ファイルを復元する場合に、間違った場所に復元してしまうことがよくあります。ufsdump コマンドは、常にファイルシステムのルートからのフルパス名でファイルをコピーします。したがって ufsrestore を実行する前に、ファイルシステムのルートディレクトリに移動しなければなりません。それよりも下のディレクトリでファイルを復元すると、そのディレクトリの下に完全なファイルツリーが作成されます。
dump コマンドで作成した複数ボリュームのフロッピーディスクのバックアップセットからファイルを復元するには、ufsrestore コマンドは使用できません。
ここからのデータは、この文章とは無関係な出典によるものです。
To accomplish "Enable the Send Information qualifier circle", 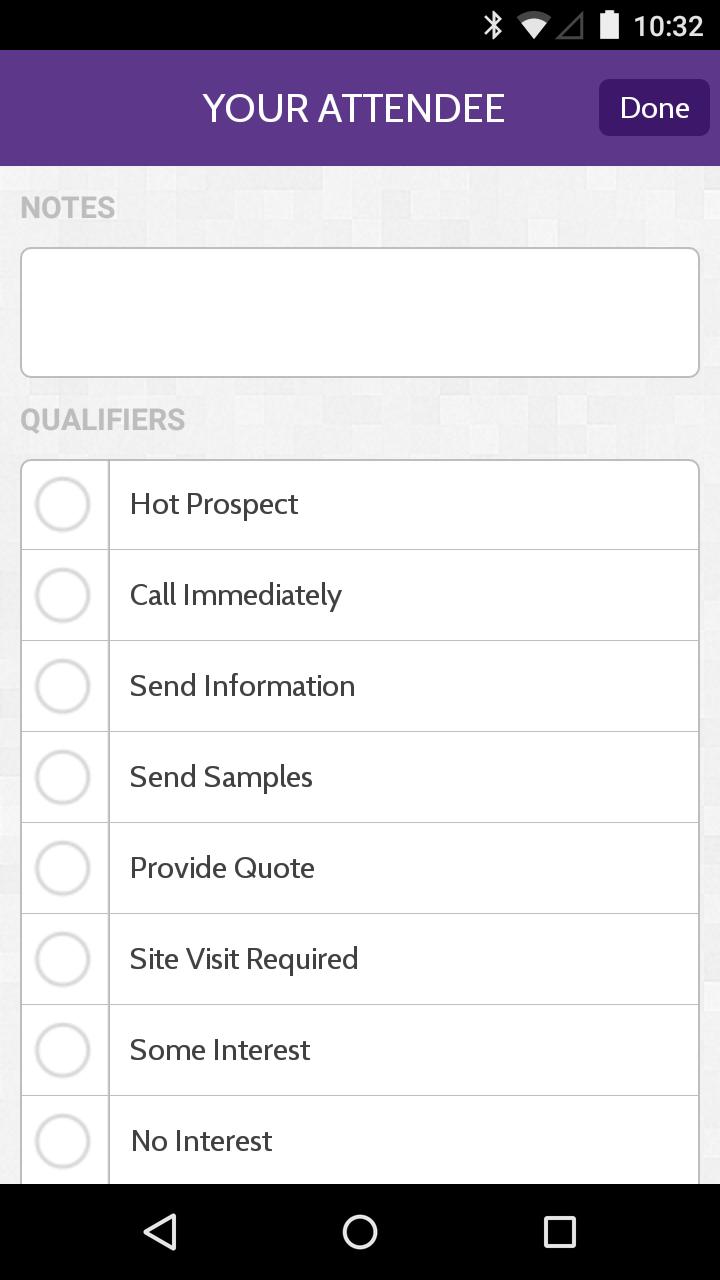I will tap(63, 686).
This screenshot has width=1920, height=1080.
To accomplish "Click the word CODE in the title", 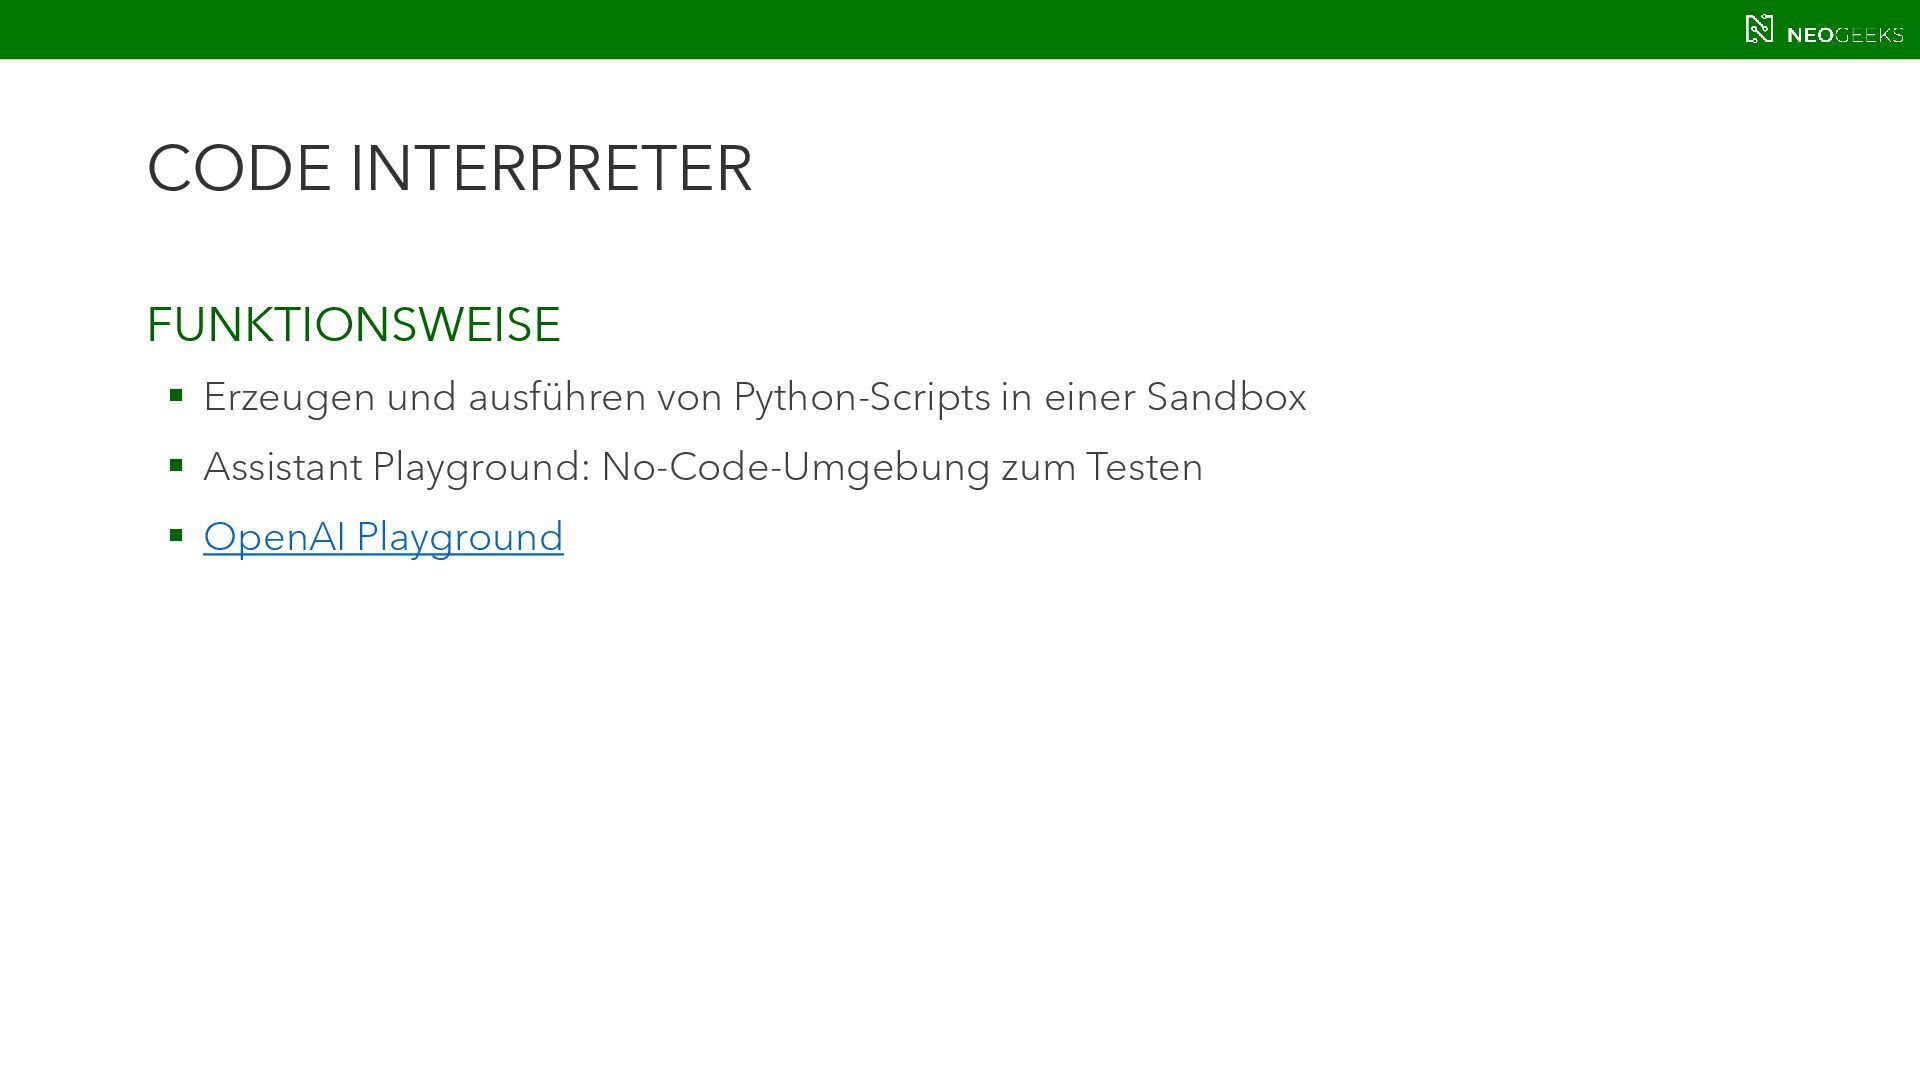I will pyautogui.click(x=239, y=168).
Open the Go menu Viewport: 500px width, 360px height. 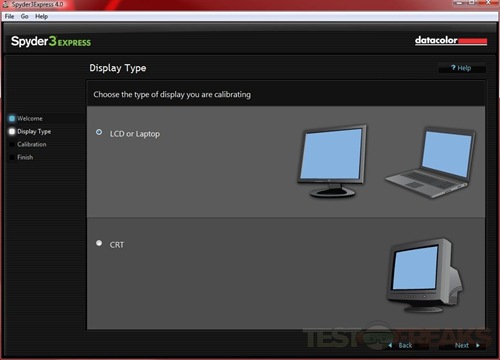pos(24,16)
このようなファイルは、SunOS 4.1 システムで復元しなければなりません。
対話型コマンドを使用すると、次の例のような ufsrestore> プロンプトが表示されます。
# ufsrestore ivf /dev/rmt/0 Verify volume and initialize maps Media block size is 126 Dump date: Tue Jun 16 10:19:36 1998 Dumped from: the epoch Level 0 dump of / on mars:/dev/dsk/c0t3d0s0 Label: none Extract directories from tape Initialize symbol table. ufsrestore >
ufsrestore> プロンプトでは、『Solaris のシステム管理 (第 1 巻)』の「ufsdump コマンドと ufsrestore コマンドの参照情報」にリストされているコマンドを使用して、ファイルの検索や、復元するファイルのリストを作成でき、ファイルを復元することもできます。